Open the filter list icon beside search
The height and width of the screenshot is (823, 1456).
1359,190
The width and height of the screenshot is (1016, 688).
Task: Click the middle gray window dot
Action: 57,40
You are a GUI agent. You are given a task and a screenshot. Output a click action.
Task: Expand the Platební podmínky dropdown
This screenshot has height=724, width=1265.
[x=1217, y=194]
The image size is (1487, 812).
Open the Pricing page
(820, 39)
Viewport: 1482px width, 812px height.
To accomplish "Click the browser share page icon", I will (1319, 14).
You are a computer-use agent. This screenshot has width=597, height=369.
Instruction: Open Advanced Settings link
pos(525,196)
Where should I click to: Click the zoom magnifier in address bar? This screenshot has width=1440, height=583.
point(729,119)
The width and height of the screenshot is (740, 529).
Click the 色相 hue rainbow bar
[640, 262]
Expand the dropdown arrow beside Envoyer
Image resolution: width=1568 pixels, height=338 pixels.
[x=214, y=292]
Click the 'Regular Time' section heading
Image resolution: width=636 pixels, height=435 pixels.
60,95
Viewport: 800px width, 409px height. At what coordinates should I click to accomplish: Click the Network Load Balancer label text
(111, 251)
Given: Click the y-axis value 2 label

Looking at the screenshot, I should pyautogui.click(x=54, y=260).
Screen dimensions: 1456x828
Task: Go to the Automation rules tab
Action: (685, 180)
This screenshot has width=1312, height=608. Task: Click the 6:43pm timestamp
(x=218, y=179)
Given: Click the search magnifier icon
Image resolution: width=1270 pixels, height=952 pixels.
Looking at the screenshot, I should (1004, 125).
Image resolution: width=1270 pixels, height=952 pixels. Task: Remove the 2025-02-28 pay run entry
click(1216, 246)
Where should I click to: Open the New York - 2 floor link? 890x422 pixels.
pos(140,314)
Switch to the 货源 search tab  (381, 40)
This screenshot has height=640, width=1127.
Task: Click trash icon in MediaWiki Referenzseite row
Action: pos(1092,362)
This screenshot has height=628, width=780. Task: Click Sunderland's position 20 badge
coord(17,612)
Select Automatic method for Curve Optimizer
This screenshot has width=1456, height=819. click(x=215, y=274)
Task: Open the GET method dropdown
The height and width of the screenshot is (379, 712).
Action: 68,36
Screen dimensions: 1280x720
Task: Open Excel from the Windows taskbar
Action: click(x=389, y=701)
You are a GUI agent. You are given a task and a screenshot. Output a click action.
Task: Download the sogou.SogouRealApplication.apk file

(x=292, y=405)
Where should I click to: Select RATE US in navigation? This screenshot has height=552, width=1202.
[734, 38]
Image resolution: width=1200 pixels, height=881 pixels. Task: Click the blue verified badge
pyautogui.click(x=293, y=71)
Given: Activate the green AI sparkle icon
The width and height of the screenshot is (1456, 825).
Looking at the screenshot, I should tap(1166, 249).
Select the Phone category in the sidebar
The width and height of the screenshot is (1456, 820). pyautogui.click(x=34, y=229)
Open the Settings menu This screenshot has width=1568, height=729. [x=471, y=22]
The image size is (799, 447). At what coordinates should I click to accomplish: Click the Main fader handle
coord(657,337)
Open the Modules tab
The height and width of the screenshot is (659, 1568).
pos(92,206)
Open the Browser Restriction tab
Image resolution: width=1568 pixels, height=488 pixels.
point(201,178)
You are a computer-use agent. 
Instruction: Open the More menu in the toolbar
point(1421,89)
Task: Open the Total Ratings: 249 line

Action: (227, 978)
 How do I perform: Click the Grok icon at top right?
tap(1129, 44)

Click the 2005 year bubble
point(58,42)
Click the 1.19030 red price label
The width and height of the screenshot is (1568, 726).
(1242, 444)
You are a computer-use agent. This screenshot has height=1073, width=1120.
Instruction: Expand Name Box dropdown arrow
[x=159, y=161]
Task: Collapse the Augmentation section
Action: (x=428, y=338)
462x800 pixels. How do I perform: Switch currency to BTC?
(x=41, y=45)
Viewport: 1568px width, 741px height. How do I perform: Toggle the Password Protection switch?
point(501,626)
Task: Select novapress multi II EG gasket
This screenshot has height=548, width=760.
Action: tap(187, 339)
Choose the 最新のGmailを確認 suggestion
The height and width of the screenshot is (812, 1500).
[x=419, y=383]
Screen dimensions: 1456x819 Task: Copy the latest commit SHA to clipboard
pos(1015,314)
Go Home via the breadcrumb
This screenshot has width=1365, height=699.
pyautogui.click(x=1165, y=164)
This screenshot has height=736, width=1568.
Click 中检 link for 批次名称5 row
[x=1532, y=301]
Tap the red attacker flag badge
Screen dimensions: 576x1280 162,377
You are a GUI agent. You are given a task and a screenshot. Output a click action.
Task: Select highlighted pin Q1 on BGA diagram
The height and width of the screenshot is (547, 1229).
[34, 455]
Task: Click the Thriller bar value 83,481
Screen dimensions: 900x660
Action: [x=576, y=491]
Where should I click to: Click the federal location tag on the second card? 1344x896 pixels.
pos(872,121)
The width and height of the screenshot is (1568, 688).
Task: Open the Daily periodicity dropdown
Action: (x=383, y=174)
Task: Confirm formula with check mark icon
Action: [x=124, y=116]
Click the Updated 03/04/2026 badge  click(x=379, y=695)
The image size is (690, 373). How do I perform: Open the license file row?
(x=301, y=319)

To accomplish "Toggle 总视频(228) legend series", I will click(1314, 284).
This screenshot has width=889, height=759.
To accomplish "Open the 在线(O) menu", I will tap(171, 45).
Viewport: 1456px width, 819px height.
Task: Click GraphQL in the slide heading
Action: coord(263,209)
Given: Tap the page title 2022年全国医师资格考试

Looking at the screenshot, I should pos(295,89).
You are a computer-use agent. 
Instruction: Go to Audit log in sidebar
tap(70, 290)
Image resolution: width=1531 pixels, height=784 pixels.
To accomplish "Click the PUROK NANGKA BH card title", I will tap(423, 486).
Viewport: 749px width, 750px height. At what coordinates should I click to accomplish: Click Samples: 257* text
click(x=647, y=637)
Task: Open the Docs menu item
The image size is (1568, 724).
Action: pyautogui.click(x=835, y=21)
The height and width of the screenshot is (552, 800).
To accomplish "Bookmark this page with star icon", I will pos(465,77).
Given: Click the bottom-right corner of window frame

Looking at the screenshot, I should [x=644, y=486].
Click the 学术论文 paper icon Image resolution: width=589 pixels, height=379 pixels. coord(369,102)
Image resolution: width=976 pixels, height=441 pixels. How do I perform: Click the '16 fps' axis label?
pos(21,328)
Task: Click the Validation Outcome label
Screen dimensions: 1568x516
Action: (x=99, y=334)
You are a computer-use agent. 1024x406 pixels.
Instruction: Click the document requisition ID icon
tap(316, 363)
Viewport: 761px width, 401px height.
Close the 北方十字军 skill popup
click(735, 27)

------------------------------------

Problem description:
Copy all of the rows above, word for word.

Answer below:
Open the filter list icon beside search
The height and width of the screenshot is (823, 1456).
1359,190
The width and height of the screenshot is (1016, 688).
Task: Click the middle gray window dot
Action: 57,40
You are a GUI agent. You are given a task and a screenshot. Output a click action.
Task: Expand the Platební podmínky dropdown
This screenshot has height=724, width=1265.
[x=1217, y=194]
The image size is (1487, 812).
Open the Pricing page
(820, 39)
Viewport: 1482px width, 812px height.
To accomplish "Click the browser share page icon", I will (1319, 14).
You are a computer-use agent. This screenshot has width=597, height=369.
Instruction: Open Advanced Settings link
pos(525,196)
Where should I click to: Click the zoom magnifier in address bar? This screenshot has width=1440, height=583.
point(729,119)
The width and height of the screenshot is (740, 529).
Click the 色相 hue rainbow bar
[640, 262]
Expand the dropdown arrow beside Envoyer
Image resolution: width=1568 pixels, height=338 pixels.
[x=214, y=292]
Click the 'Regular Time' section heading
Image resolution: width=636 pixels, height=435 pixels.
60,95
Viewport: 800px width, 409px height. At what coordinates should I click to accomplish: Click the Network Load Balancer label text
(111, 251)
Given: Click the y-axis value 2 label

Looking at the screenshot, I should pyautogui.click(x=54, y=260).
Screen dimensions: 1456x828
Task: Go to the Automation rules tab
Action: (685, 180)
This screenshot has width=1312, height=608. Task: Click the 6:43pm timestamp
(x=218, y=179)
Given: Click the search magnifier icon
Image resolution: width=1270 pixels, height=952 pixels.
Looking at the screenshot, I should (1004, 125).
Image resolution: width=1270 pixels, height=952 pixels. Task: Remove the 2025-02-28 pay run entry
click(1216, 246)
Where should I click to: Open the New York - 2 floor link? 890x422 pixels.
pos(140,314)
Switch to the 货源 search tab  (381, 40)
This screenshot has height=640, width=1127.
Task: Click trash icon in MediaWiki Referenzseite row
Action: pos(1092,362)
This screenshot has height=628, width=780. Task: Click Sunderland's position 20 badge
coord(17,612)
Select Automatic method for Curve Optimizer
This screenshot has width=1456, height=819. click(x=215, y=274)
Task: Open the GET method dropdown
The height and width of the screenshot is (379, 712).
Action: 68,36
Screen dimensions: 1280x720
Task: Open Excel from the Windows taskbar
Action: click(x=389, y=701)
You are a GUI agent. You are given a task and a screenshot. Output a click action.
Task: Download the sogou.SogouRealApplication.apk file

(x=292, y=405)
Where should I click to: Select RATE US in navigation? This screenshot has height=552, width=1202.
[734, 38]
Image resolution: width=1200 pixels, height=881 pixels. Task: Click the blue verified badge
pyautogui.click(x=293, y=71)
Given: Activate the green AI sparkle icon
The width and height of the screenshot is (1456, 825).
Looking at the screenshot, I should tap(1166, 249).
Select the Phone category in the sidebar
The width and height of the screenshot is (1456, 820). pyautogui.click(x=34, y=229)
Open the Settings menu This screenshot has width=1568, height=729. [x=471, y=22]
The image size is (799, 447). At what coordinates should I click to accomplish: Click the Main fader handle
coord(657,337)
Open the Modules tab
The height and width of the screenshot is (659, 1568).
pos(92,206)
Open the Browser Restriction tab
Image resolution: width=1568 pixels, height=488 pixels.
point(201,178)
You are a computer-use agent. 
Instruction: Open the More menu in the toolbar
point(1421,89)
Task: Open the Total Ratings: 249 line

Action: (227, 978)
 How do I perform: Click the Grok icon at top right?
tap(1129, 44)

Click the 2005 year bubble
point(58,42)
Click the 1.19030 red price label
The width and height of the screenshot is (1568, 726).
(1242, 444)
You are a computer-use agent. This screenshot has height=1073, width=1120.
Instruction: Expand Name Box dropdown arrow
[x=159, y=161]
Task: Collapse the Augmentation section
Action: (x=428, y=338)
462x800 pixels. How do I perform: Switch currency to BTC?
(x=41, y=45)
Viewport: 1568px width, 741px height. How do I perform: Toggle the Password Protection switch?
point(501,626)
Task: Select novapress multi II EG gasket
This screenshot has height=548, width=760.
Action: tap(187, 339)
Choose the 最新のGmailを確認 suggestion
The height and width of the screenshot is (812, 1500).
[x=419, y=383]
Screen dimensions: 1456x819 Task: Copy the latest commit SHA to clipboard
pos(1015,314)
Go Home via the breadcrumb
This screenshot has width=1365, height=699.
pyautogui.click(x=1165, y=164)
This screenshot has height=736, width=1568.
Click 中检 link for 批次名称5 row
[x=1532, y=301]
Tap the red attacker flag badge
Screen dimensions: 576x1280 162,377
You are a GUI agent. You are given a task and a screenshot. Output a click action.
Task: Select highlighted pin Q1 on BGA diagram
The height and width of the screenshot is (547, 1229).
[34, 455]
Task: Click the Thriller bar value 83,481
Screen dimensions: 900x660
Action: [x=576, y=491]
Where should I click to: Click the federal location tag on the second card? 1344x896 pixels.
pos(872,121)
The width and height of the screenshot is (1568, 688).
Task: Open the Daily periodicity dropdown
Action: (x=383, y=174)
Task: Confirm formula with check mark icon
Action: [x=124, y=116]
Click the Updated 03/04/2026 badge  click(x=379, y=695)
The image size is (690, 373). How do I perform: Open the license file row?
(x=301, y=319)

To accomplish "Toggle 总视频(228) legend series", I will click(1314, 284).
This screenshot has width=889, height=759.
To accomplish "Open the 在线(O) menu", I will tap(171, 45).
Viewport: 1456px width, 819px height.
Task: Click GraphQL in the slide heading
Action: coord(263,209)
Given: Tap the page title 2022年全国医师资格考试

Looking at the screenshot, I should pos(295,89).
You are a computer-use agent. 
Instruction: Go to Audit log in sidebar
tap(70, 290)
Image resolution: width=1531 pixels, height=784 pixels.
To accomplish "Click the PUROK NANGKA BH card title", I will tap(423, 486).
Viewport: 749px width, 750px height. At what coordinates should I click to accomplish: Click Samples: 257* text
click(x=647, y=637)
Task: Open the Docs menu item
The image size is (1568, 724).
Action: pyautogui.click(x=835, y=21)
The height and width of the screenshot is (552, 800).
To accomplish "Bookmark this page with star icon", I will pos(465,77).
Given: Click the bottom-right corner of window frame

Looking at the screenshot, I should [x=644, y=486].
Click the 学术论文 paper icon Image resolution: width=589 pixels, height=379 pixels. coord(369,102)
Image resolution: width=976 pixels, height=441 pixels. How do I perform: Click the '16 fps' axis label?
pos(21,328)
Task: Click the Validation Outcome label
Screen dimensions: 1568x516
Action: (x=99, y=334)
You are a computer-use agent. 1024x406 pixels.
Instruction: Click the document requisition ID icon
tap(316, 363)
Viewport: 761px width, 401px height.
Close the 北方十字军 skill popup
click(735, 27)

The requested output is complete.